American Flying Ace (1921–1995)

First Lieutenant Richard Hinman Anderson (19 December 1921 – 18 March 1995) was a U.S. Army Air Force pilot who became an ace in a day. Flying Republic P-47N Thunderbolts with the 19th Fighter Squadron, 318th Fighter Group, from Ie Shima Airfield, Okinawa, he downed five Japanese fighters in a single action on 25 May 1945.

==Biography==

Richard Hinman Anderson was born on 19 December 1921 in New York City, New York. He died on 18 March 1995 at the age of 73.

==Action==
On 25 May 1945, Anderson, and his wingman, Second Lieutenant Donald E. Kennedy, of San Antonio, Texas, spotted 30 Mitsubishi A6M Zero fighters headed towards Okinawa at 2,000 feet, and both attacked despite odds of 15 to one.

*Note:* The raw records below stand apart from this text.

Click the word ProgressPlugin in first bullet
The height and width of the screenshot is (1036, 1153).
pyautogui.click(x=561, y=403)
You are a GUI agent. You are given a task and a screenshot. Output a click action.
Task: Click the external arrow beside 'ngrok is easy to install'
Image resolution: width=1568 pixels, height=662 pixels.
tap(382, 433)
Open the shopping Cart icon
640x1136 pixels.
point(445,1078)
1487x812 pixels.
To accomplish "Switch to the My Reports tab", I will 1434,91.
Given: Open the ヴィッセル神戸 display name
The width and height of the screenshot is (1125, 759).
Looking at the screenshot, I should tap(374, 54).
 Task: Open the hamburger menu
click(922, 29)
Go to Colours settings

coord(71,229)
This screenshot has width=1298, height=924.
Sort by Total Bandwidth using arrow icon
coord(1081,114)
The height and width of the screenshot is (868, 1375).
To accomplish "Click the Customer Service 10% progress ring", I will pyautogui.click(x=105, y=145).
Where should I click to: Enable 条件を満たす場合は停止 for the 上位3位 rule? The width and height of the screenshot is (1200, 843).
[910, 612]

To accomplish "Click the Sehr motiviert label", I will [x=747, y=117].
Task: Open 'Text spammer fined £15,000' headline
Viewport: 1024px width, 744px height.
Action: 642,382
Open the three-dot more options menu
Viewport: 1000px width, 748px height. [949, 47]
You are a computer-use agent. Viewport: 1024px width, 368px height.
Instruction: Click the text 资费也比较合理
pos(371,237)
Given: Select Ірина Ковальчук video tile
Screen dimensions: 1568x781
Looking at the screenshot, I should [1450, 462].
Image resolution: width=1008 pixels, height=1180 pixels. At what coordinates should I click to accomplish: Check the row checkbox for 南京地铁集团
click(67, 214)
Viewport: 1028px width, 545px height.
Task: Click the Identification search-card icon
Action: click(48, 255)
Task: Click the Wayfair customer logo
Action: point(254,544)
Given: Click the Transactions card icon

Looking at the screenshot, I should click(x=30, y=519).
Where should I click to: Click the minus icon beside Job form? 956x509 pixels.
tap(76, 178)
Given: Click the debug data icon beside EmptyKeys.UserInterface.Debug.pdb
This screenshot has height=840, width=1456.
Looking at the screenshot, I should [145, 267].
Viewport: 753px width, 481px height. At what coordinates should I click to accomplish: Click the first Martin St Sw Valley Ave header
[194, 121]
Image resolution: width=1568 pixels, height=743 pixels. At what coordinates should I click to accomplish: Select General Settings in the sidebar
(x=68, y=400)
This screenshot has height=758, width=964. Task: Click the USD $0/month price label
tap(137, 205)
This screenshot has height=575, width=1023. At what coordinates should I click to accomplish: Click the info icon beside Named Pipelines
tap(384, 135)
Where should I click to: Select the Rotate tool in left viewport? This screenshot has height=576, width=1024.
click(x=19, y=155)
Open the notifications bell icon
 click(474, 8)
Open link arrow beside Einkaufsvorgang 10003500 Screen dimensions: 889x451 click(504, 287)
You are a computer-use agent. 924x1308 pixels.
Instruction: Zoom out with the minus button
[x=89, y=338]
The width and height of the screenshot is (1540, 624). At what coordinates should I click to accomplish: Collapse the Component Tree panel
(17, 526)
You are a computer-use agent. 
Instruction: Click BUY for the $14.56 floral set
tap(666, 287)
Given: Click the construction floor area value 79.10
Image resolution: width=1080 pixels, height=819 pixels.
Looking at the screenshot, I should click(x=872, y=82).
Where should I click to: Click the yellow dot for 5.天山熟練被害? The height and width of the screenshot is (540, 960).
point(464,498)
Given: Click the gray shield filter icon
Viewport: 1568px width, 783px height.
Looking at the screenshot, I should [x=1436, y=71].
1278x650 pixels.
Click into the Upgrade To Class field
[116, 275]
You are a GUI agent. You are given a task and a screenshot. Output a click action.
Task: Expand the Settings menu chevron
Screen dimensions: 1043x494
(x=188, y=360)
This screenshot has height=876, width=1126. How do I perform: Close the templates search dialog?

"The first four were easy since I was on their tail," Anderson said. "I got the fifth on a deflection shot as he was turning away. When I was pressed the trigger with the sixth in my sights, I found I only had one bullet left and he got away."

"Kennedy sent three enemy planes crashing into the sea before other Thunderbolts closed in and drove off or shot down the remainder. Thunderbolts were credited with 34 planes that day," said an official announcement released on 3 June 1945.